Voir Dire in the Libby Case

According to a story in today's NY Times, Scooter Libby's lawyers are asking prospective jurors their views about the Bush Administration in an effort to ferret out biased jurors. This may seem a legitimate line of questioning. For example, one woman said “'nothing that could be said here'” would make her believe anything good about the administration." That should probably result in a dismissal for cause, although perhaps not if a follow-up question revealed that this woman meant she wouldn't believe anything good about the administration's policies but she would base her verdict on the evidence.

The questioning of another juror presents a still harder case. The story reports: "Another man, after about 15 minutes, acknowledged that his low regard for Mr. Cheney might figure into how he evaluated his testimony if it was in conflict with other witnesses." Is this disqualifying? What if the witness in question were a convicted perjurer?
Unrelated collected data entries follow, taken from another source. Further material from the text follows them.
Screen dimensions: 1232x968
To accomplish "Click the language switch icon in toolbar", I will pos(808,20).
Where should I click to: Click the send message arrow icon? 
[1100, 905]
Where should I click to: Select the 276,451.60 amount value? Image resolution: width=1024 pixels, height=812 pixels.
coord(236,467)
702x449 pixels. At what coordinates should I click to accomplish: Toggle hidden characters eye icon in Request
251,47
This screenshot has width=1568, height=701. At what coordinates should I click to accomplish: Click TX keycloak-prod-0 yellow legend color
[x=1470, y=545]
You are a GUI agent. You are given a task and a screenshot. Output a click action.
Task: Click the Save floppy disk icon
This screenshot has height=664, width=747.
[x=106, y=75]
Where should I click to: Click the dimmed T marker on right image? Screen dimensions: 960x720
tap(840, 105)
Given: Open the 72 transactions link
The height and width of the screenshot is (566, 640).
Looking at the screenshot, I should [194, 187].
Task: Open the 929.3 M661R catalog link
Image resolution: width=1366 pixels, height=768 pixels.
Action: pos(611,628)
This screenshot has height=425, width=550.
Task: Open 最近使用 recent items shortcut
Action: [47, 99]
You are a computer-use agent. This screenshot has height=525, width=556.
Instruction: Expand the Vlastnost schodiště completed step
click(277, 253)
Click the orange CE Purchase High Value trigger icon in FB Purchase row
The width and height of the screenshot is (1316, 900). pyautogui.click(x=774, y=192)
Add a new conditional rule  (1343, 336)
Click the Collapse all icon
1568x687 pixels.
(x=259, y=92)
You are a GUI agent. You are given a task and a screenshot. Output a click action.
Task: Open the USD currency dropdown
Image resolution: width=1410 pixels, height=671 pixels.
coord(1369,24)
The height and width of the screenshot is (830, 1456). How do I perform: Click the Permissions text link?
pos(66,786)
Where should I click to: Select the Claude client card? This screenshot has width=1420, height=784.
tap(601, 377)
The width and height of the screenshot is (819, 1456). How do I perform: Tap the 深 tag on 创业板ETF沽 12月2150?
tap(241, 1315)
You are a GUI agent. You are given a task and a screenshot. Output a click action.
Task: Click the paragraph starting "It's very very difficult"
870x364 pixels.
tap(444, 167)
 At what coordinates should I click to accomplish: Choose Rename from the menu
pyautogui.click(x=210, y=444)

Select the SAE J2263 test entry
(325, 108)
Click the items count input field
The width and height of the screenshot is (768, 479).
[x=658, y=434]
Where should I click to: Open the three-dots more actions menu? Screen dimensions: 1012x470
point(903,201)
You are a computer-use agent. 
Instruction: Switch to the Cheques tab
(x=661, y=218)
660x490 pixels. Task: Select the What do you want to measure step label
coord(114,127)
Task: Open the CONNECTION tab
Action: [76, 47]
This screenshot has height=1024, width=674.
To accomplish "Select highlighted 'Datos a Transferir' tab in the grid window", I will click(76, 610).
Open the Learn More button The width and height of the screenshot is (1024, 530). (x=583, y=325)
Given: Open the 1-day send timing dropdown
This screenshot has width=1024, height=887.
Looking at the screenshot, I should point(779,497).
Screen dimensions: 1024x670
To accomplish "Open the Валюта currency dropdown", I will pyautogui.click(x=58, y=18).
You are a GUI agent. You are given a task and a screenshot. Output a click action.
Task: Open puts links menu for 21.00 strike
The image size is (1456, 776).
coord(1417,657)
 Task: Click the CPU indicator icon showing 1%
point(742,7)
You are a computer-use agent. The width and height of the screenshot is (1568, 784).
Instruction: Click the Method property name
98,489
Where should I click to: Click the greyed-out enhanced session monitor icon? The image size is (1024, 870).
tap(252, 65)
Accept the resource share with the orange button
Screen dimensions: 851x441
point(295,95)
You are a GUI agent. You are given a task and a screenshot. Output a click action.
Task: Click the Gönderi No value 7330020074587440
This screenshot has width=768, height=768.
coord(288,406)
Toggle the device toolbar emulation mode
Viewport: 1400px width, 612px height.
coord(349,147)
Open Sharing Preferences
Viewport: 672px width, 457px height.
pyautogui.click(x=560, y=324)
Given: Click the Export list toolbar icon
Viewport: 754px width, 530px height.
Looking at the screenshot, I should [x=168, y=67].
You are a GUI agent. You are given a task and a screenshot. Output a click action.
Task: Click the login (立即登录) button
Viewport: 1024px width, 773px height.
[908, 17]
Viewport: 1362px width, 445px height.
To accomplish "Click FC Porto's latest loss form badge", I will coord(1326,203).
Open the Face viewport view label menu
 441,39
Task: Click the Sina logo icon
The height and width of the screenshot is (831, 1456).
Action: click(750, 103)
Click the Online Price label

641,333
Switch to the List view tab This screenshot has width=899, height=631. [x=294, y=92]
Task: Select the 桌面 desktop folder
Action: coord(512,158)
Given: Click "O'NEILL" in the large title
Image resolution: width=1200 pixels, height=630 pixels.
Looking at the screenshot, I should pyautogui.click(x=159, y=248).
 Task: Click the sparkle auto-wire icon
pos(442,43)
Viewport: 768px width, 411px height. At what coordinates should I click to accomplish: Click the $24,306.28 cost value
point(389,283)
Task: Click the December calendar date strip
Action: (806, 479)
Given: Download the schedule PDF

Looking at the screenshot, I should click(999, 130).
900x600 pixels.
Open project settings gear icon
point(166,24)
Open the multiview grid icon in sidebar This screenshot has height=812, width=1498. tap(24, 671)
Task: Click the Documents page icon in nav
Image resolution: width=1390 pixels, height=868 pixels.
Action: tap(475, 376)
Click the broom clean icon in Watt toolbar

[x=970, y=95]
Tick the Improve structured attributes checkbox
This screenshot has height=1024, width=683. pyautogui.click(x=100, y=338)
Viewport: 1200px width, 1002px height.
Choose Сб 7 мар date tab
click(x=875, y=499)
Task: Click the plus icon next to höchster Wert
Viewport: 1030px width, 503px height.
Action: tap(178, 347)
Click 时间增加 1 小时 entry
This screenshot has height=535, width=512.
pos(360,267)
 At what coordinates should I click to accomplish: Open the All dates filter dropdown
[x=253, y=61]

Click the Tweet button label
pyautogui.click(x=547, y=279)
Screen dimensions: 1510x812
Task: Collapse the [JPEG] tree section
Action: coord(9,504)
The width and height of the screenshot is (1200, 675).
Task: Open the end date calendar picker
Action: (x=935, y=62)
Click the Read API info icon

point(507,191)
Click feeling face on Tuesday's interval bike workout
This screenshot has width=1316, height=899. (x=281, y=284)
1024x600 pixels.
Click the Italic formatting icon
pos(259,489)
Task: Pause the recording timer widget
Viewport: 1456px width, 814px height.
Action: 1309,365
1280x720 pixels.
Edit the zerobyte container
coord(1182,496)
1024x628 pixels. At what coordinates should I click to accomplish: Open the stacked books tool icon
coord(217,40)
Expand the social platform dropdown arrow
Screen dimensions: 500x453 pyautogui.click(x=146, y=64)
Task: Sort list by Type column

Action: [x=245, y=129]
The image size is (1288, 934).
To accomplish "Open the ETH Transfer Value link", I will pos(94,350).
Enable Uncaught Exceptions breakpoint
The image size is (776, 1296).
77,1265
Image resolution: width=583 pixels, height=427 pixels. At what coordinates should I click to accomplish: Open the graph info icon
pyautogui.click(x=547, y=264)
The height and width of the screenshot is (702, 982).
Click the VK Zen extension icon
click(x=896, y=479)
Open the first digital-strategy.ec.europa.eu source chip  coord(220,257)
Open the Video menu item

Surely a prospective juror's low regard for such a person would legitimately affect his evaluation of the witness's testimony. Is it bias, or just good sense, that would lead one to question the reliability of statements by Cheney, who said in 2002 that "there is no doubt that Saddam Hussein now has weapons of mass destruction."? (That quote is taken from the White House website.)

Perhaps the most disturbing line of the story is its final one: "Potential jurors were also asked if they believed that the administration distorted intelligence to bolster the case for war with Iraq." I would think that a negative answer to this question could be disqualifying, because it could reflect a pro-Administration bias. (I say "could" because such an answer could just reflect ignorance.) But undoubtedly the question was asked in the hope of using positive answers to disqualify jurors, either for cause or peremptorily.

Isn't it abundantly clear that there is only one legitimate question to ask regarding jurors' political views? Namely: "Are you able to put aside your favorable or unfavorable views of President Bush, Vice President Cheney and their Administration, and evaluate this case solely based on the evidence presented?" And since it's hard to imagine anyone answering "no" to this question unless he or she wishes to avoid jury service, the Libby voir dire ends up as an object lesson in the problems with our jury selection system. I say we should adopt the English approach: absent a strong personal connection to a party or other very pronounced bias, the first 12 people called end up on the jury, full stop.